JD Wetherspoon warned it was likely to fall to a “higher than expected” full-year loss of about £30m, driven largely by increasing labour costs (The Financial Times £).

The pub company, which in May had predicted a return to break-even, said that for many operators, the pandemic recovery had been “slower and more laborious than anticipated” as the predicted boom fell short (The Times £).

Wetherspoons said its labour costs were now “far higher” than they used to be, as pubs and restaurants compete with airlines and supermarkets for workers (The Telegraph).

Underlying sales rose only 0.4% in the 11 weeks to 10 July as sales of draught ales, ciders and lagers – traditionally the pub chain’s biggest-selling lines – dropped 8%, offsetting a boom in sales of cocktails and hotel stays (The Guardian).

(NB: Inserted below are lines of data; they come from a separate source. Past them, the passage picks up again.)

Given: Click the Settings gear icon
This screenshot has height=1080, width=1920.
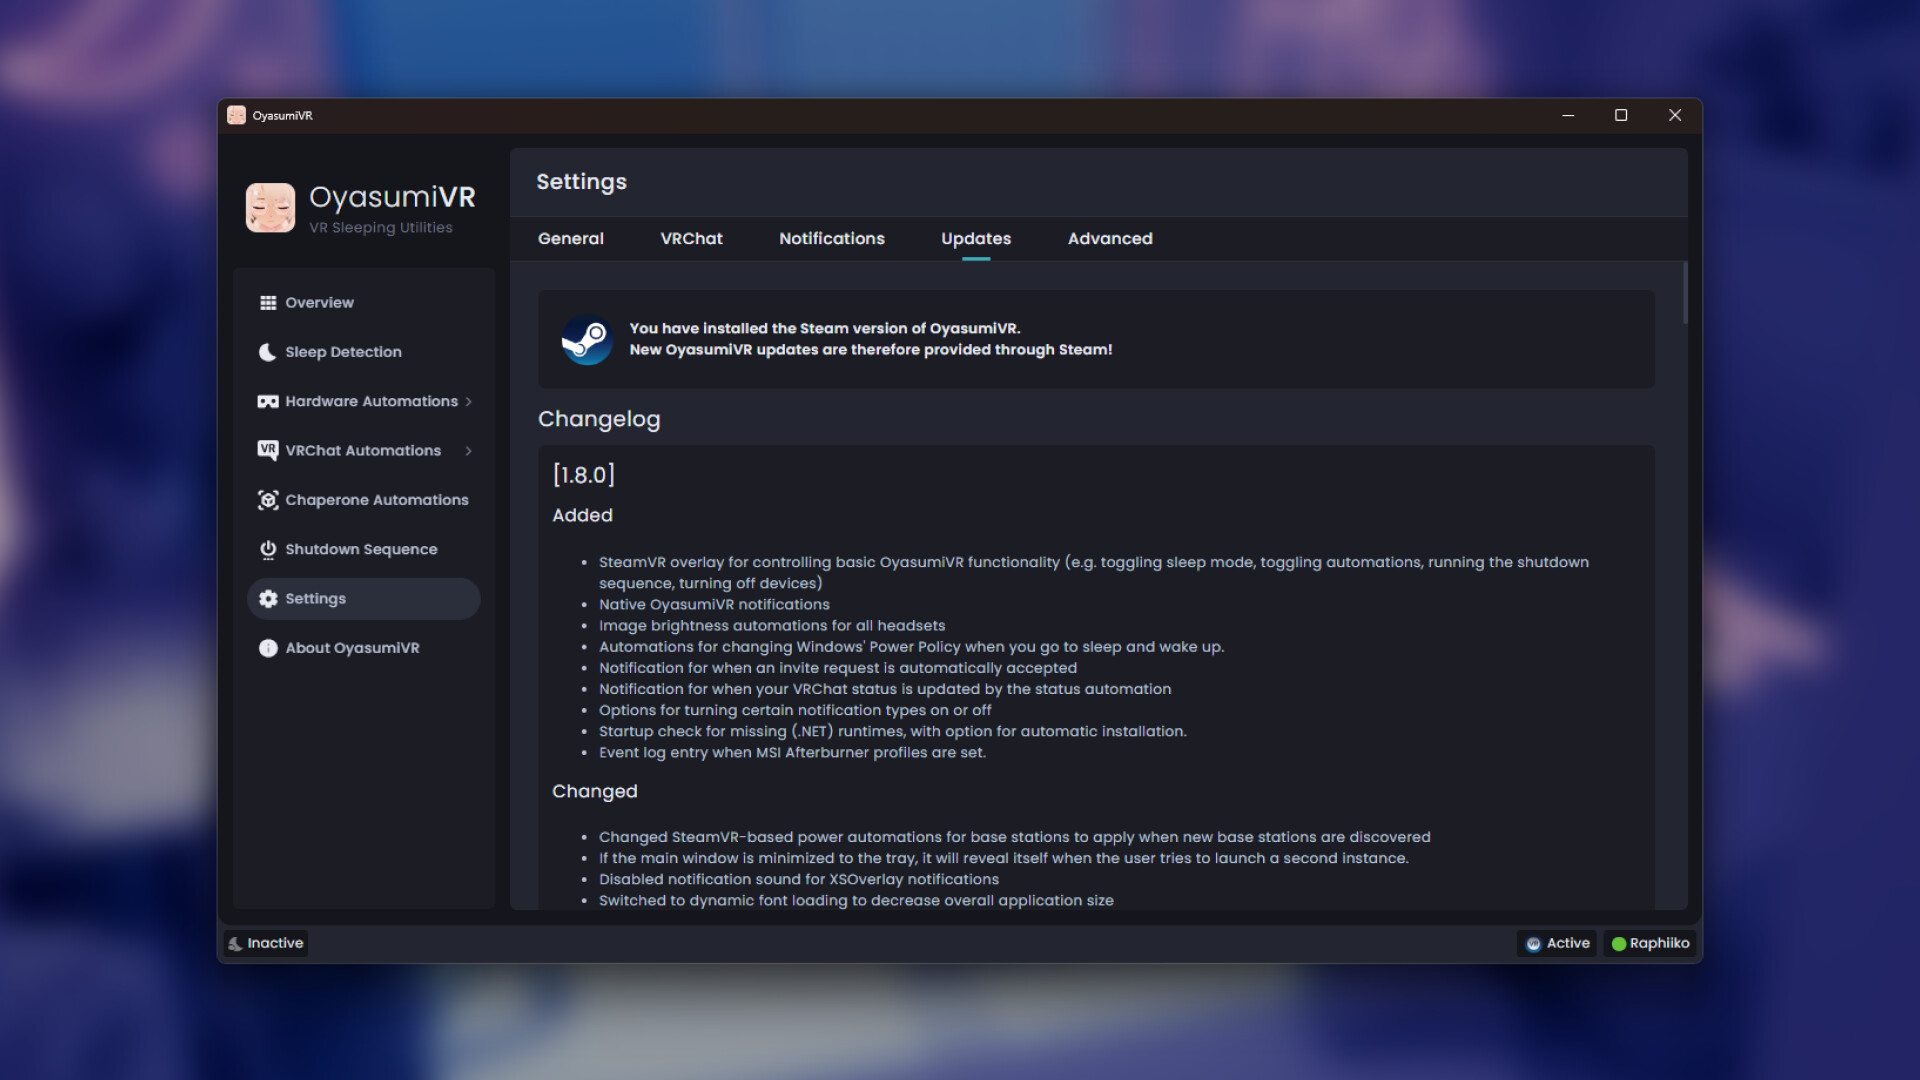Looking at the screenshot, I should pyautogui.click(x=266, y=598).
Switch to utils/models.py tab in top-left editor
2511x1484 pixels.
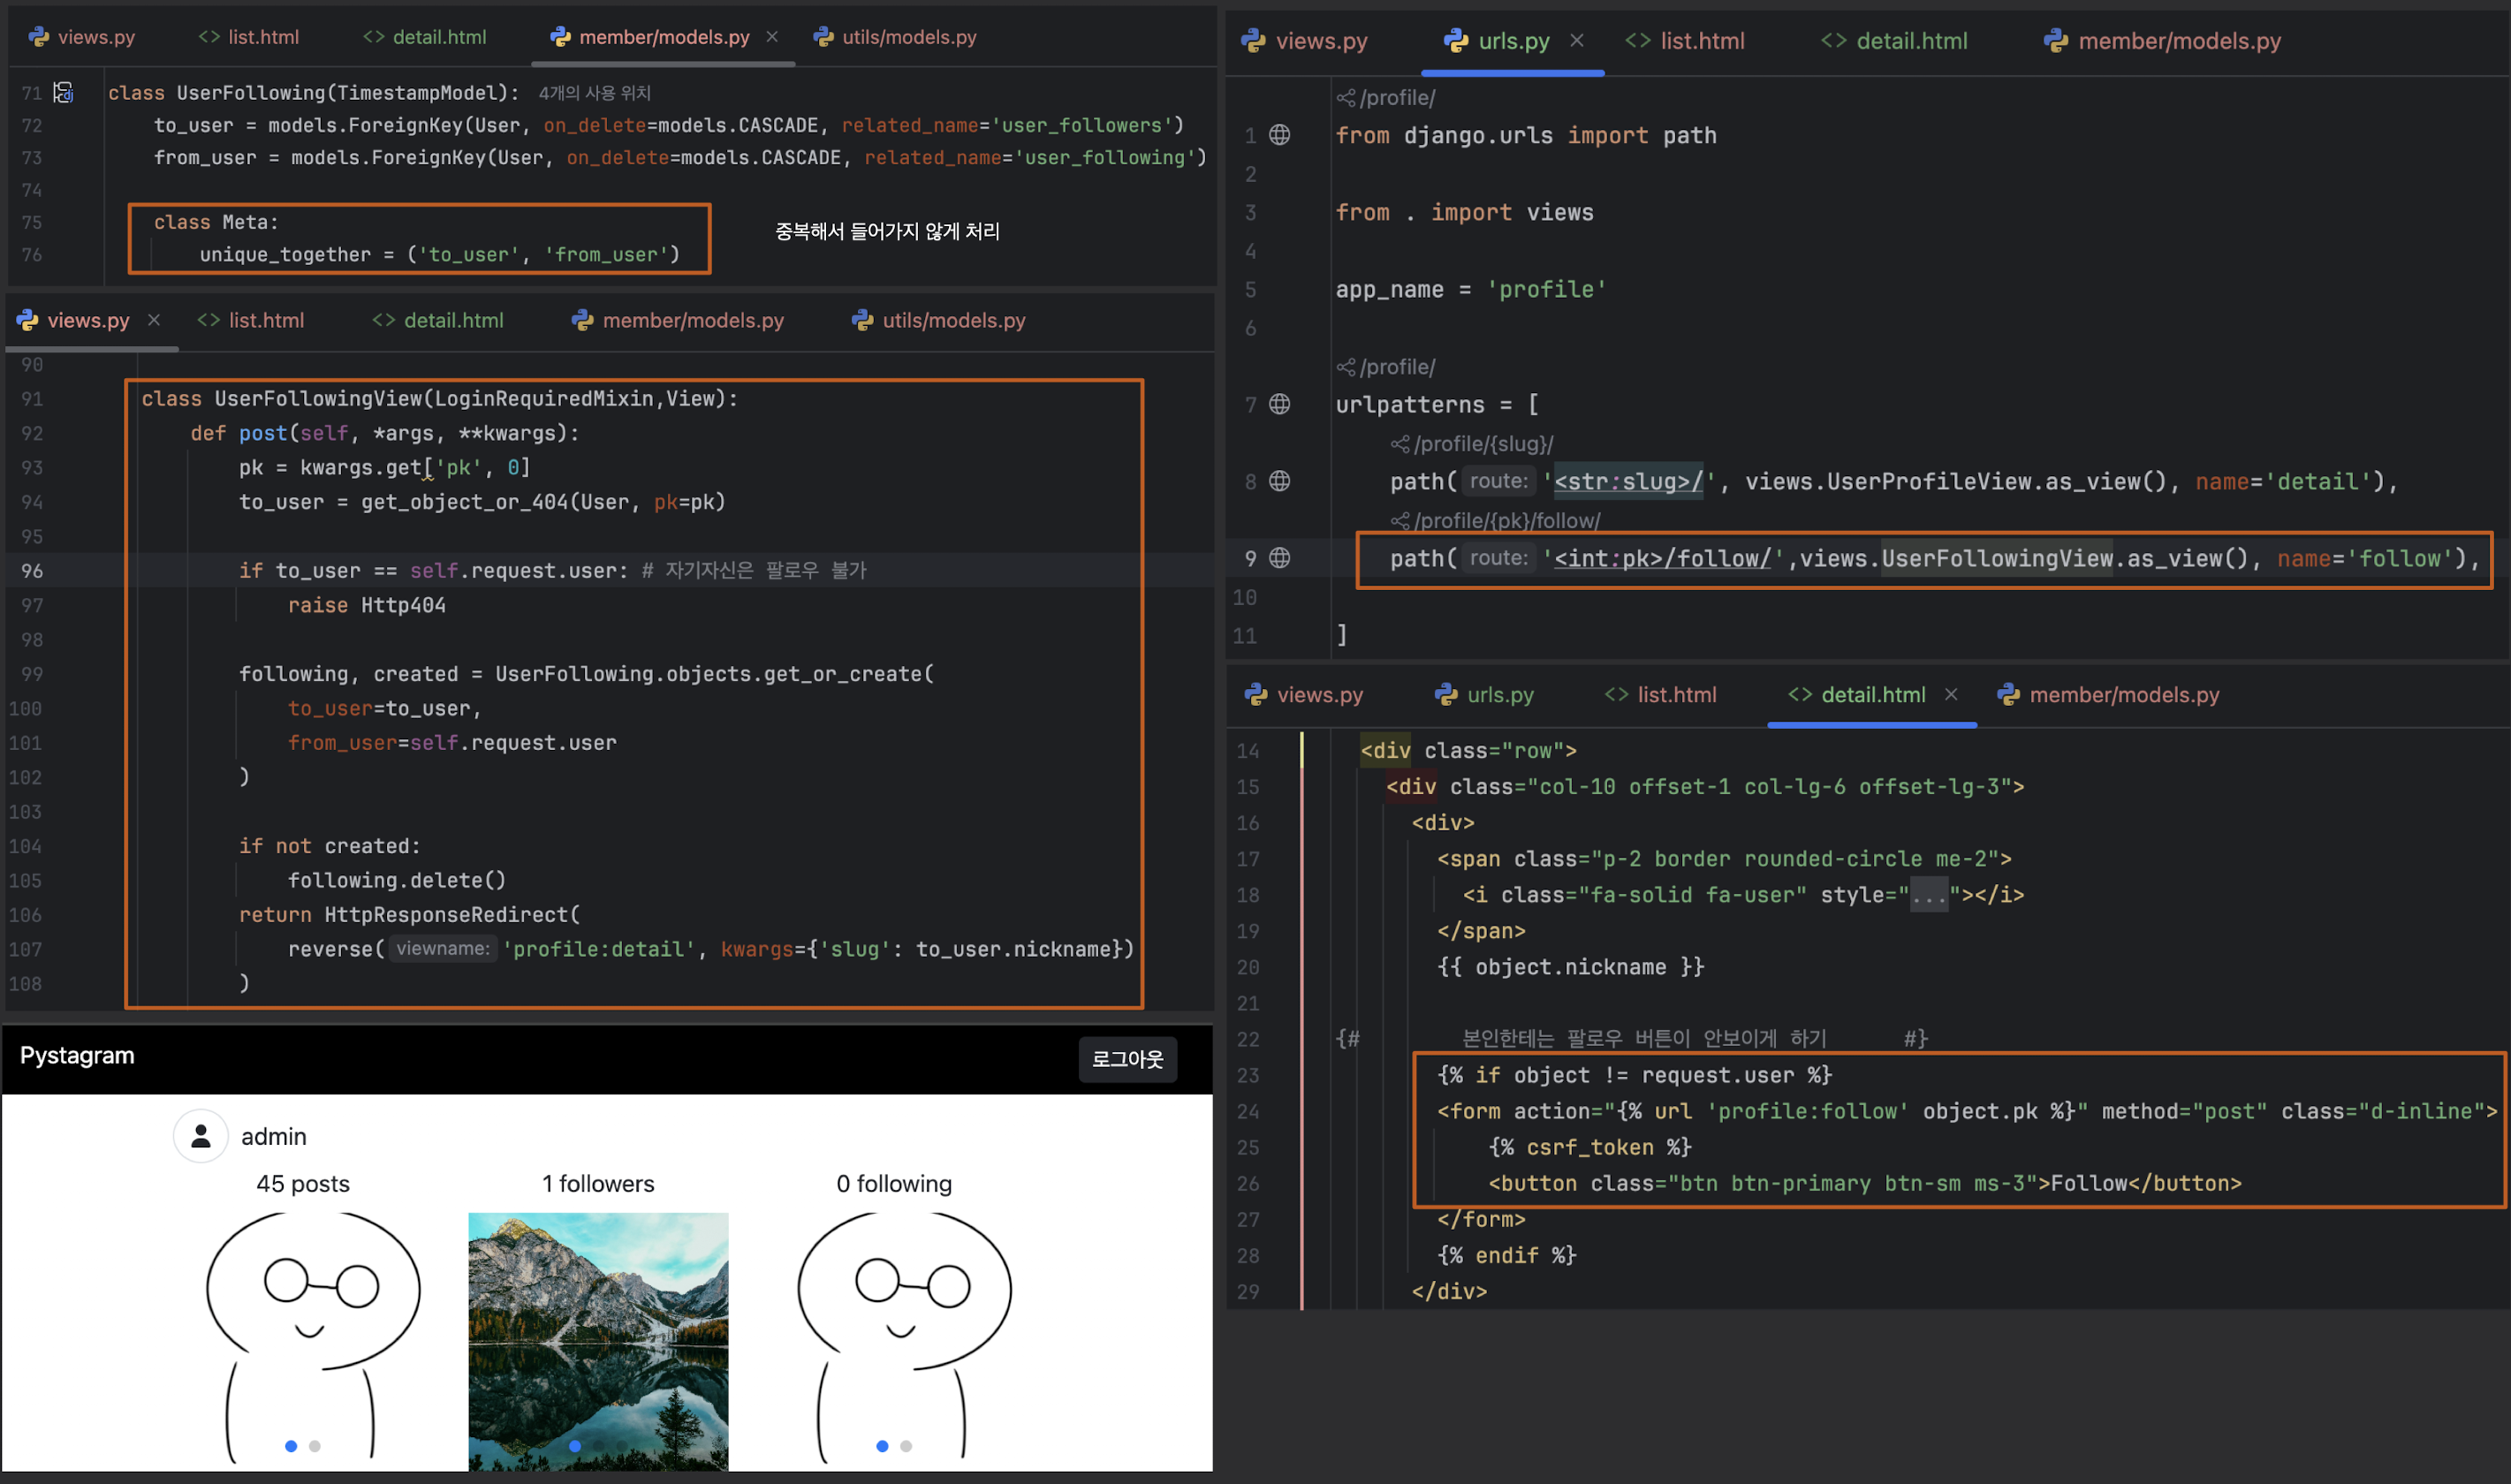[895, 37]
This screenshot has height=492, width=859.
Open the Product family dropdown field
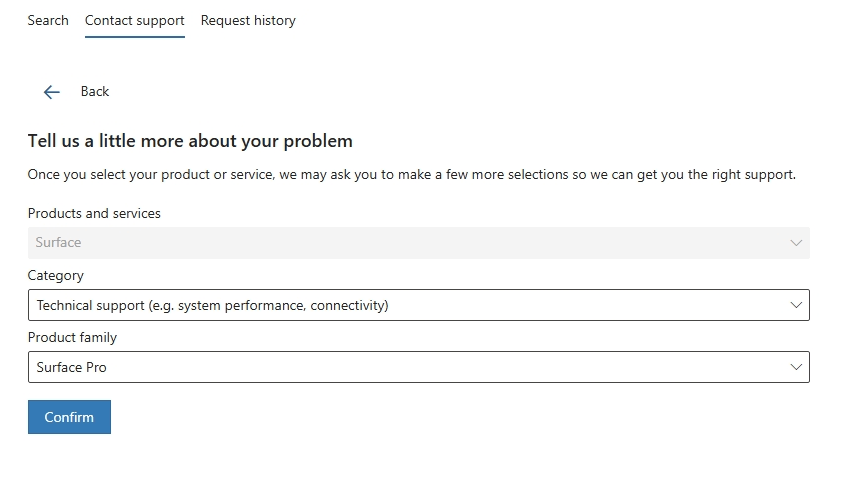pos(418,367)
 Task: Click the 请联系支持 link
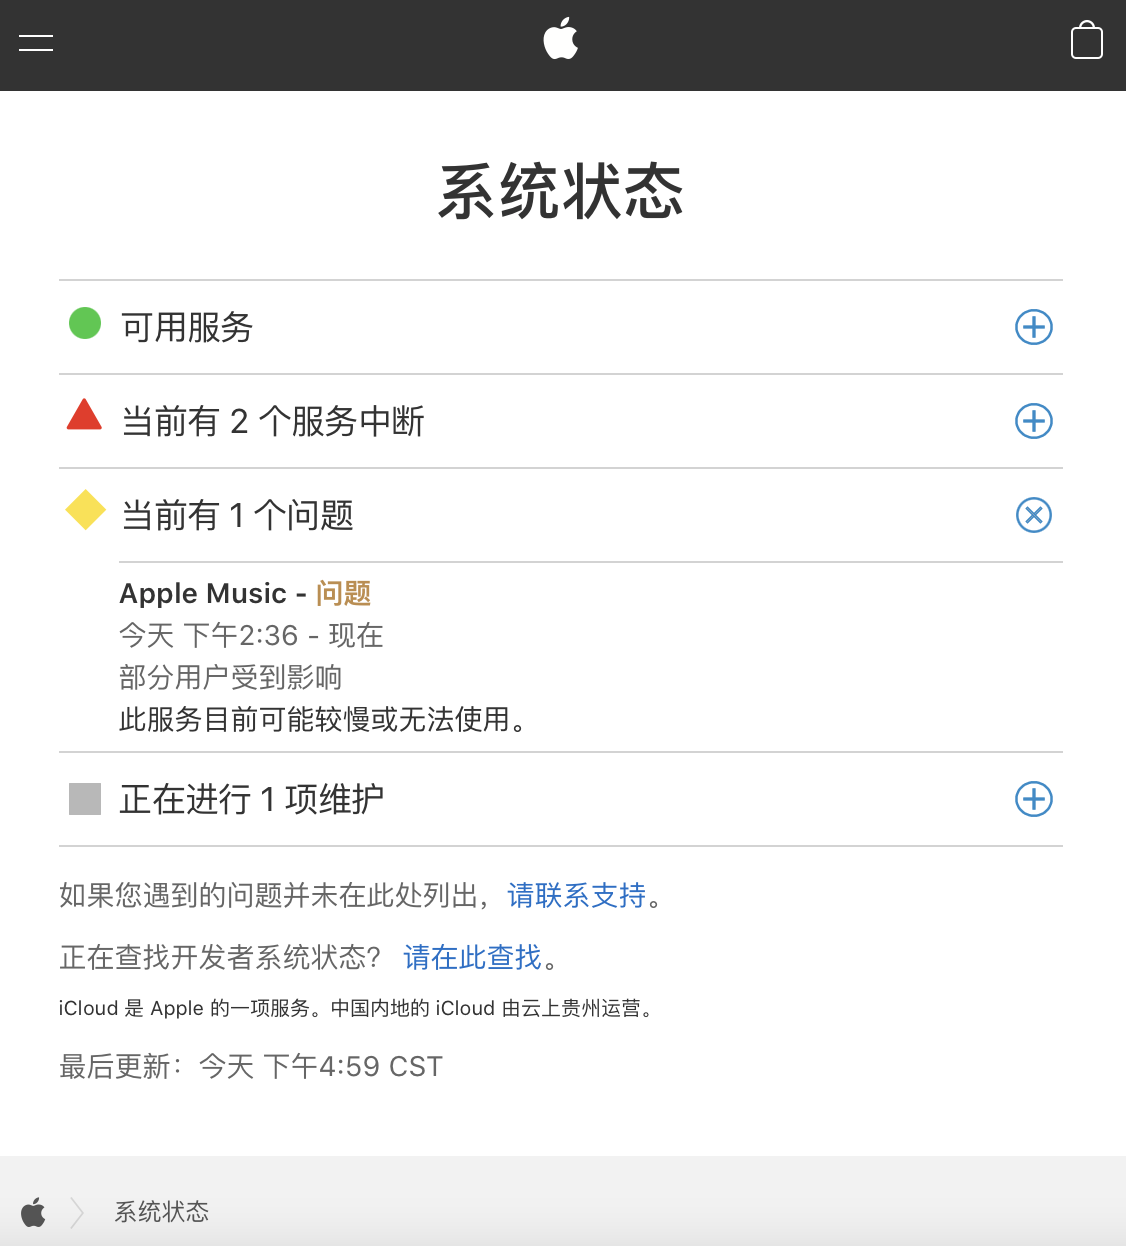pos(577,895)
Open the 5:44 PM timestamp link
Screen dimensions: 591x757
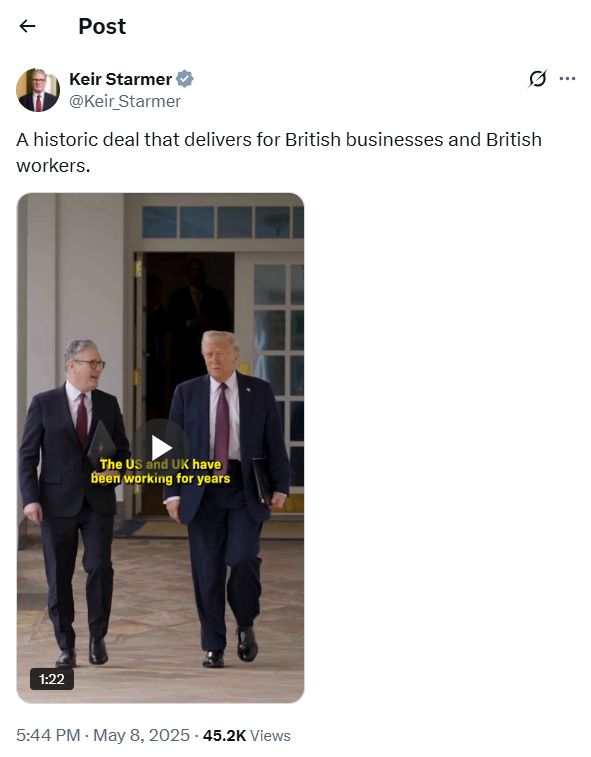pos(48,735)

Pubs and restaurants, which had to battle Covid-19-led restrictions for the last two years, are now struggling against rising labour and fuel costs, and a fall in customer spending as inflation stands at a 40-year high (The Mail).

A major deal to supply chicken to Tesco from nearly a decade ago may be linked to the ecological demise of one of the UK’s favourite rivers, according to a Guardian investigation.

An opinion column in The Financial Times (£) takes a closer look at fuel prices at supermarkets in the wake of the recent CMA review. “Supermarkets using fuel profits to subsidise cheaper groceries looks like the best of a difficult choice.”

US consumer prices rose more than forecast in June, hitting an annual pace of 9.1%, a fresh 40-year high that cements expectations of another historically large 0.75 percentage point Federal Reserve interest rate rise this month (The Financial Times £).

Rising prices on US petrol station forecourts and supermarket shelves helped to push inflation up by 1.3% on the month in June, up from 1% in May (The Times £).